Jalur khusus penerimaan peserta didik baru (PPDB) berlabel jalur mandiri, mengundang diskriminasi pendidikan. Jalur ini memberi jatah anak pejabat, bebas hambatan persyaratan yang berlaku umum.

Dinas Pendidikan Nasional memberi jatah bangku di sekolah-sekolah negeri favorit. Proporsi jatah bangku antardaerah cenderung berbeda, termasuk kuota PPDB asal-usul daerah calon peserta didik.

Di Kota Pontianak misalnya, tahun ini Disdik tetap memberlakukan kuota lima persen untuk perserta luar kota. Penetapan kuota ini bisa ditolerir, karena pengelolaan sekolah negeri menjadi tanggungjawab dan berpijak keuangan Pemda masing-masing.

Yang bermasalah, pelegalan siswa titipan pejabat, seperti di Kota Kediri, Jawa Timur. Putra-putri pejabat diberi kuota 10 persen dari daya tampung sekolah favorit. Kebijakan PPDB ala Orba ini, jelas melanggar UU Nomor 20 Tahun 2003 tentang Sistem Pendidikan Nasional. 

Setiap warga negara mempunyai hak dan kesempatan sama mengenyam pendidikan. Anak petani, nelayan, pengusaha, politikus, pejabat Muspida sampai presiden, sama kedudukannya. Tak boleh ada diskriminasi, prioritas maupun privilege

Tak ada hak khusus kekebalan yang diberikan negara untuk kelompok terbatas, baik atas kelahiran maupun bersyarat. Mendiknas M Nuh tak boleh hanya menilai jalur Mandiri sebagai kebijakan memalukan. 

Tidak juga cukup mengimbau daerah-daerah agar tak memberlakukan kebijakan diskriminatif dalam PPDB yang dimulai 4 Juli mendatang. Kemendiknas wajib menindak Disdik yang memberlakukan kebijakan diskriminatif, karena melawan UU. 

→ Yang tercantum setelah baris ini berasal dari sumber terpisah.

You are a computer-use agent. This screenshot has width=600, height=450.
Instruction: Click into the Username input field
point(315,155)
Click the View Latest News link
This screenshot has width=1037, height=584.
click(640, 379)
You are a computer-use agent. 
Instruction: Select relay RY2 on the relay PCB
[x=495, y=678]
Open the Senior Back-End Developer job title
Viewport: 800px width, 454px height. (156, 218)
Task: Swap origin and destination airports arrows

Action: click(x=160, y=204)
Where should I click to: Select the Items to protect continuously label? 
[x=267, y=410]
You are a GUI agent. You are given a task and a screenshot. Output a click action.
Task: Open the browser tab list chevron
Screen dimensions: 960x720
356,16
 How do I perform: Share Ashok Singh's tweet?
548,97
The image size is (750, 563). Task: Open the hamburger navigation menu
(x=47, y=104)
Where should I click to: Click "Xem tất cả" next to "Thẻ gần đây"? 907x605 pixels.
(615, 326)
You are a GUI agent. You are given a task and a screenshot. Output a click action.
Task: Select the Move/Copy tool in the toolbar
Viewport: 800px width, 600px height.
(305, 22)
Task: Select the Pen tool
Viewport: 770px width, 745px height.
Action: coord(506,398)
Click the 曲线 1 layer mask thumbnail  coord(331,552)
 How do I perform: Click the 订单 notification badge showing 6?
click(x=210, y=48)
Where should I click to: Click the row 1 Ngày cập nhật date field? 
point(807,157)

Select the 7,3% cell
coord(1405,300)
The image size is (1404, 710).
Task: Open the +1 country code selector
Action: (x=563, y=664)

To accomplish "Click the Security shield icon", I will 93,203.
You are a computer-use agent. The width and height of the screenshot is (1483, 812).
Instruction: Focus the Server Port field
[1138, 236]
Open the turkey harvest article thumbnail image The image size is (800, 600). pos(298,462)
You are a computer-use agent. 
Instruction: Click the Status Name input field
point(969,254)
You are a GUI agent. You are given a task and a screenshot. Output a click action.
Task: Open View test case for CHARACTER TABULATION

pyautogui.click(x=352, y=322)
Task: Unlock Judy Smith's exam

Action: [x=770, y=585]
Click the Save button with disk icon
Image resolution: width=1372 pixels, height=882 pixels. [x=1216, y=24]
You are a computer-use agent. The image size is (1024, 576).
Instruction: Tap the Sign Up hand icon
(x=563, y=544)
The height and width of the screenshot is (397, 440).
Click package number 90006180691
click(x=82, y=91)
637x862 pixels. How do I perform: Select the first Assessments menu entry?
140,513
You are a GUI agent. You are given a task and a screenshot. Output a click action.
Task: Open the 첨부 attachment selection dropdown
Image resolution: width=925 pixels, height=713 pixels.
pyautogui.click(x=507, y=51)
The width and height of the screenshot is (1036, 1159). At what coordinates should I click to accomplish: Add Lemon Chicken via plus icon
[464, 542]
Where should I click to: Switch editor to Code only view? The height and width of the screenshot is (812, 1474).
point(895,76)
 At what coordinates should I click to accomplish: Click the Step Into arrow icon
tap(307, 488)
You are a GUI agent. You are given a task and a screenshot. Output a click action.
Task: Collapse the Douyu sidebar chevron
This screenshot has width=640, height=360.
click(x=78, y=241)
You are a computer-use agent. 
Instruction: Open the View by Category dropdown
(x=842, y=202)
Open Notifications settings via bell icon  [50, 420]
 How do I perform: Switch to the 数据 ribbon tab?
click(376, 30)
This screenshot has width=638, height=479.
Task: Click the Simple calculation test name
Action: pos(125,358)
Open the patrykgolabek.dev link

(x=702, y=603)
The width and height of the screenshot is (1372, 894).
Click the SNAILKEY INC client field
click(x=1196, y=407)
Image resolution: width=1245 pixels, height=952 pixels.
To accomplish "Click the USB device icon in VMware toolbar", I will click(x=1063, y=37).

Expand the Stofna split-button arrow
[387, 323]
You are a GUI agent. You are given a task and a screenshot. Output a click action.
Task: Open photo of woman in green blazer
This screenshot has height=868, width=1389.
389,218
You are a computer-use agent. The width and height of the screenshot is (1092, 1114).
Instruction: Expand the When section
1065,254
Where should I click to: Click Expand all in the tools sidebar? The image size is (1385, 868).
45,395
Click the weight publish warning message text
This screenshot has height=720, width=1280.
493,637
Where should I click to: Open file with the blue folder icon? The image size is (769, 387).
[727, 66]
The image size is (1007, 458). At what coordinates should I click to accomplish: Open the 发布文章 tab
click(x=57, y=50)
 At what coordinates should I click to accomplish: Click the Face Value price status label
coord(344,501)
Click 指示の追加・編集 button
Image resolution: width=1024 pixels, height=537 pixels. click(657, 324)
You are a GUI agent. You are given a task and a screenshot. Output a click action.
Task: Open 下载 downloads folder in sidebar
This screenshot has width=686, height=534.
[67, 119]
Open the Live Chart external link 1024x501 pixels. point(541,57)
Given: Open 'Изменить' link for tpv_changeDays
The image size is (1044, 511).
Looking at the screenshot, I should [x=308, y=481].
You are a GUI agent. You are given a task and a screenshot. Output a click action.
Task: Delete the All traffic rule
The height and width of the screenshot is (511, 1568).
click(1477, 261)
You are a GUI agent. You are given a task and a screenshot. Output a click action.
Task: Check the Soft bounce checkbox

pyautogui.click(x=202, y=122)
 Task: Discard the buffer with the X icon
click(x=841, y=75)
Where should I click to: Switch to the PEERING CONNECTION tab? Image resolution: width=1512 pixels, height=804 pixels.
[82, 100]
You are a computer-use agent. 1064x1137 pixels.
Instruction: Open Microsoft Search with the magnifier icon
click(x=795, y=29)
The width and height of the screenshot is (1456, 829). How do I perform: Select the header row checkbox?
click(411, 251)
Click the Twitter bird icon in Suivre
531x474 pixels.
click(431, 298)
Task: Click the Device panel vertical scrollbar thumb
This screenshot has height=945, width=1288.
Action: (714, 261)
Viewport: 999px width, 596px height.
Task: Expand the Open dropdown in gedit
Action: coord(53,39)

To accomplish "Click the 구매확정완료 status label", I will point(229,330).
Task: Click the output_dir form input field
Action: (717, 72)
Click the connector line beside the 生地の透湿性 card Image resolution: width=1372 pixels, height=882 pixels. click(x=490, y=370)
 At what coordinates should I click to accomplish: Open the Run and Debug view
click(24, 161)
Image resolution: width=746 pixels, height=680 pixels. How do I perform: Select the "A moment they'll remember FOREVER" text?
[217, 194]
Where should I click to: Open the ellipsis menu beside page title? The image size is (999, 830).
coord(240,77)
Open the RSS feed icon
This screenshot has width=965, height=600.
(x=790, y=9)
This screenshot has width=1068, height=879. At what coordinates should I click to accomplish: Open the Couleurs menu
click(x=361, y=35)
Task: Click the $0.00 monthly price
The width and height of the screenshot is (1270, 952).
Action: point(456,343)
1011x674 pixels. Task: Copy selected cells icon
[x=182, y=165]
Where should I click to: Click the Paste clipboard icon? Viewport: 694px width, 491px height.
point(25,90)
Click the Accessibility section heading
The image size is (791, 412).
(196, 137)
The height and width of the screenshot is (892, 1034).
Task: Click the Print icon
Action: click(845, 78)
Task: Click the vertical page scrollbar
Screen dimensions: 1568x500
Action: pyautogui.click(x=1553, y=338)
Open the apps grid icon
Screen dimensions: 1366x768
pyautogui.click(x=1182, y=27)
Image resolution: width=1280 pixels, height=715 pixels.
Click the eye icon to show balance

Fungsi monitoring dan pengawasan ketat selama PPDB wajib dilaksanakan. Jika tidak, potensi distorsi kebijakan relatif terbuka. Tahun ini, PPDB hanya menggunakan dasar nilai ujian nasional (NUN) murni. Sistemnya beda dengan tahun lalu yang menggunakan NUN plus tes. 

                                                                                                                          Benteng Terakhir
Pertimbangannya, syarat NUN dan tes rawan kolusi dan penyelundupan siswa titipan. Motifnya, uang dan sumbangan gedung. Fenomena kapitalisasi, komersialisasi dan privatisasi yang mengancam dunia pendidikan. 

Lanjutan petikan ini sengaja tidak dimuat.